Problem to work on: Determine how many lines in the records hold the word "جذاب". Return the number alone.

Given data:
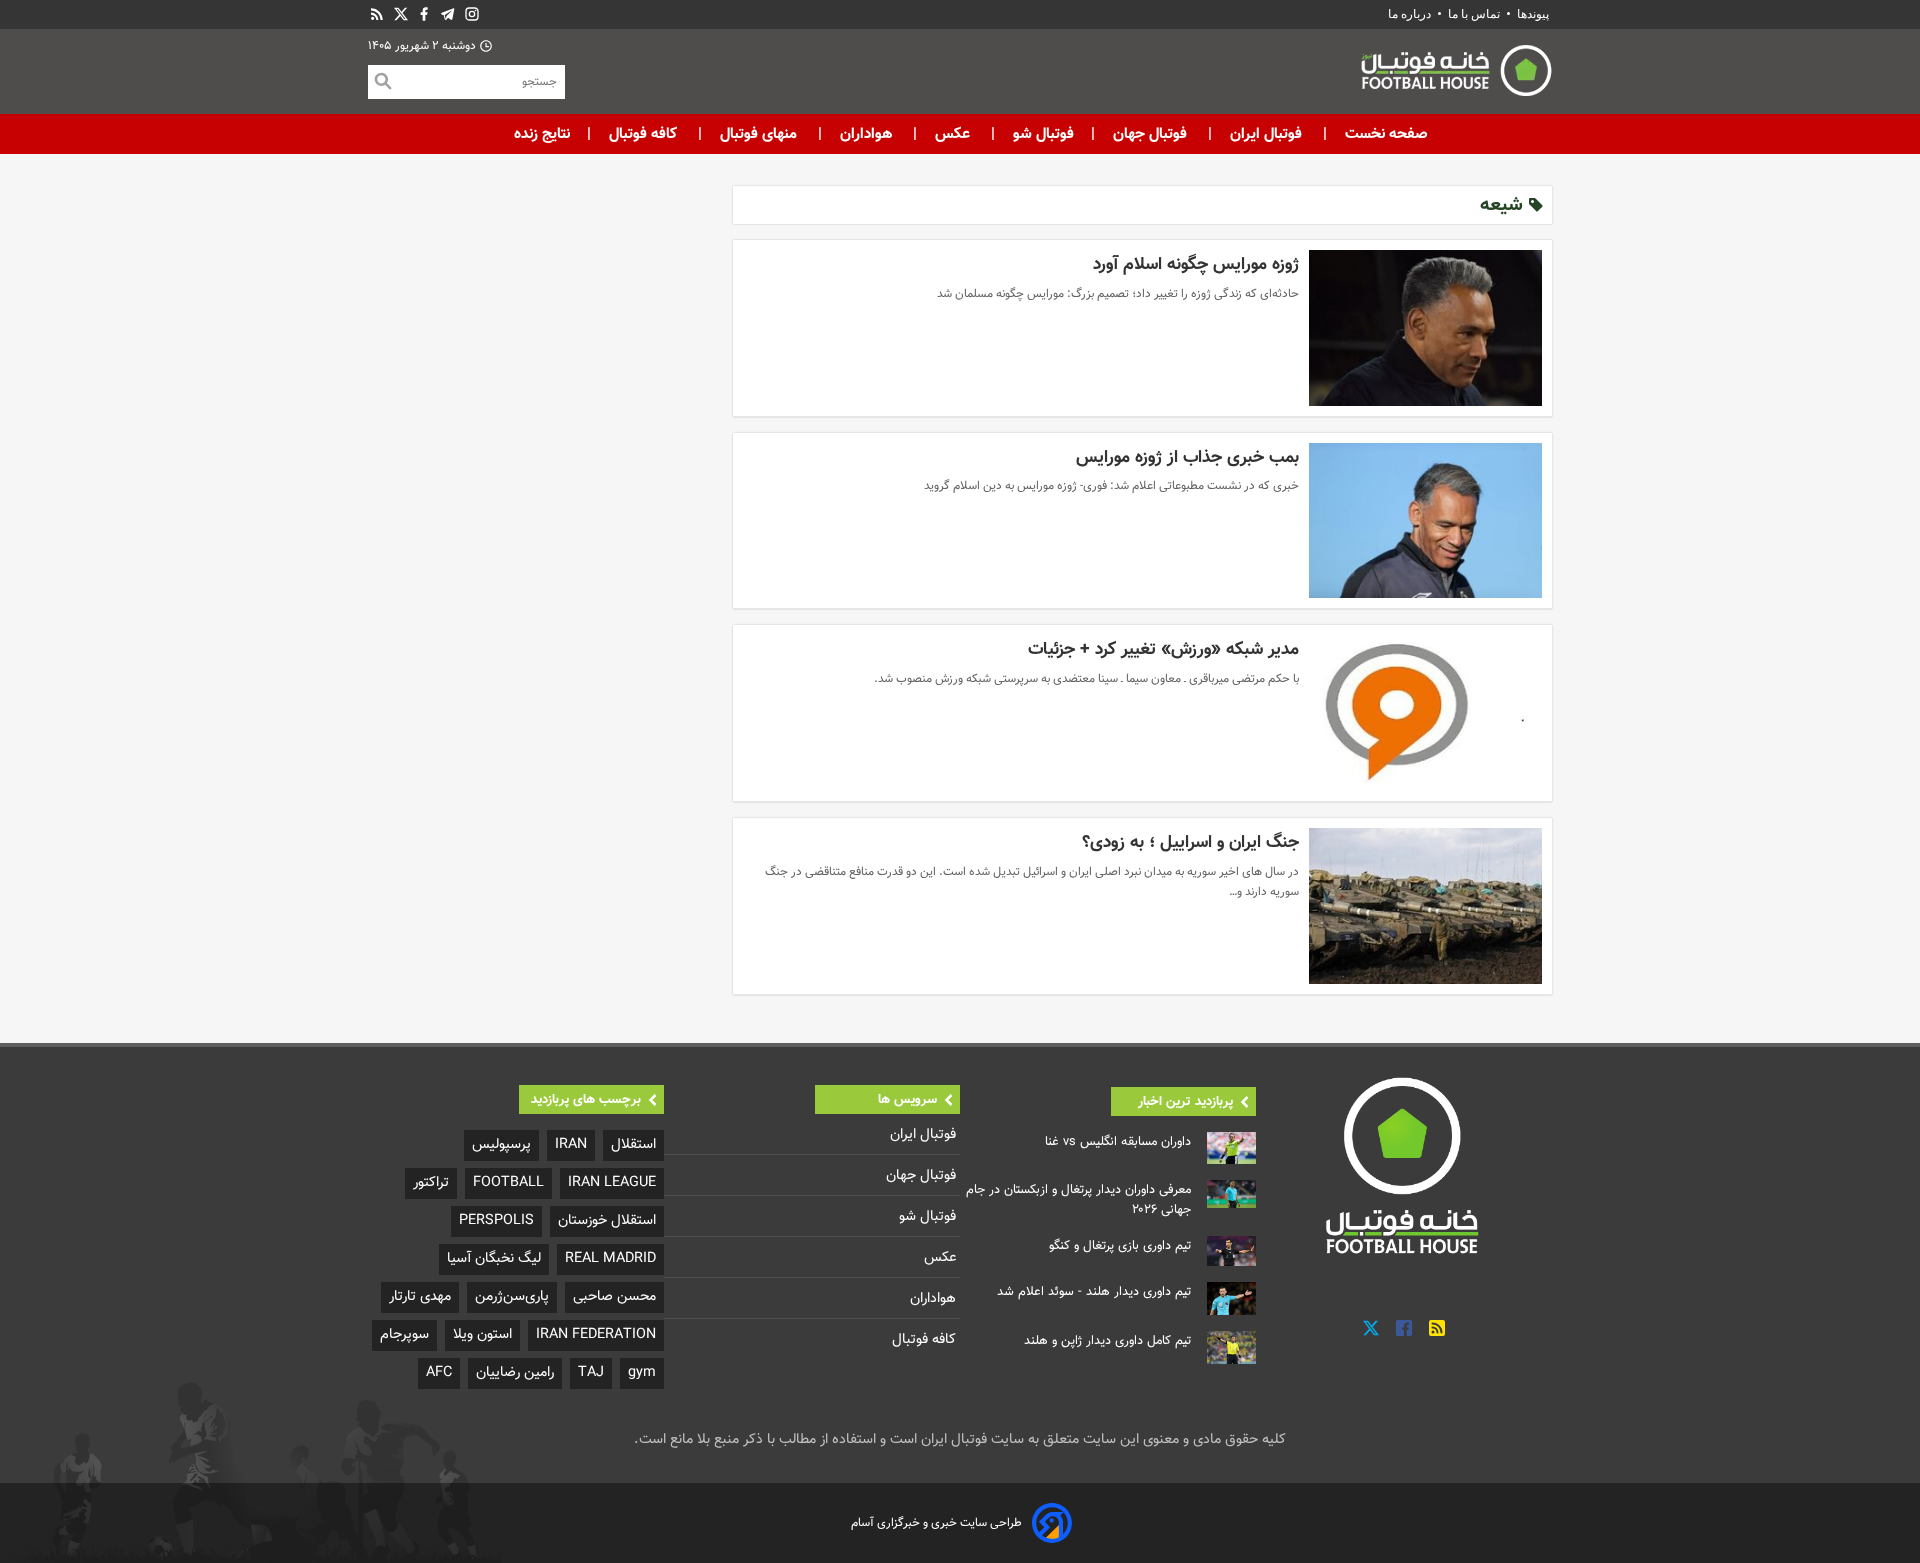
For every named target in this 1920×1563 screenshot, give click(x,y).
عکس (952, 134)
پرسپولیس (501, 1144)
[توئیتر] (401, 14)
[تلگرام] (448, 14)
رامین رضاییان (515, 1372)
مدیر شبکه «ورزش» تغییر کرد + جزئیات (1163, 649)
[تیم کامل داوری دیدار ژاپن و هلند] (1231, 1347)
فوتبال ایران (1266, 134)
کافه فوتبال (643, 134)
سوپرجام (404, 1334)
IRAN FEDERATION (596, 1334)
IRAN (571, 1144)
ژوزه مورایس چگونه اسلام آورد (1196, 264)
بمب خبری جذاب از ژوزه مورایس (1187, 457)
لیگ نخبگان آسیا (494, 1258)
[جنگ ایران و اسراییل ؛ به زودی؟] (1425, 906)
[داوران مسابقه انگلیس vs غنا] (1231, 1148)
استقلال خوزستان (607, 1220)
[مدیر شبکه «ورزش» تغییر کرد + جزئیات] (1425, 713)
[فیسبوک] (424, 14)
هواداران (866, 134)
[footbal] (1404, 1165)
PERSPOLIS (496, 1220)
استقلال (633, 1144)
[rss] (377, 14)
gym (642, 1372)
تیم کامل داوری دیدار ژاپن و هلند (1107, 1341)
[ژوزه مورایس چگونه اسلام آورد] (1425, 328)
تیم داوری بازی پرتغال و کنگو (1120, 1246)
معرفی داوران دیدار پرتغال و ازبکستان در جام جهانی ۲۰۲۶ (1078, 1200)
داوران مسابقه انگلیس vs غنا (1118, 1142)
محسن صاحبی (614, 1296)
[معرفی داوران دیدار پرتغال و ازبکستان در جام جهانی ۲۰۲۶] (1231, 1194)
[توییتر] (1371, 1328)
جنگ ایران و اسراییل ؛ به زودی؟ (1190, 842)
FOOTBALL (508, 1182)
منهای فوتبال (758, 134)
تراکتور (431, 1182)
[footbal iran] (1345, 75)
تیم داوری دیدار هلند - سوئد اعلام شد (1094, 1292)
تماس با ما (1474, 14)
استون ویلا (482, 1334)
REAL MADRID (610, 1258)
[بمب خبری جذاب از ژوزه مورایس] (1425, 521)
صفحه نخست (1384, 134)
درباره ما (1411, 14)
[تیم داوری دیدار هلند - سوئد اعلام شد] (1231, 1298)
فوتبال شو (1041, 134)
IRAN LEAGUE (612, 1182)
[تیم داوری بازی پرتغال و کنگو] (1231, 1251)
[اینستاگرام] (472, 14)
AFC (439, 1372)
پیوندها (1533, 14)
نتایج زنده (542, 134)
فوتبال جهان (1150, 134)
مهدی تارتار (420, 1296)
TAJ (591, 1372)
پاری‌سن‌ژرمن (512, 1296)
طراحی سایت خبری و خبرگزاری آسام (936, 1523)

Task output: 2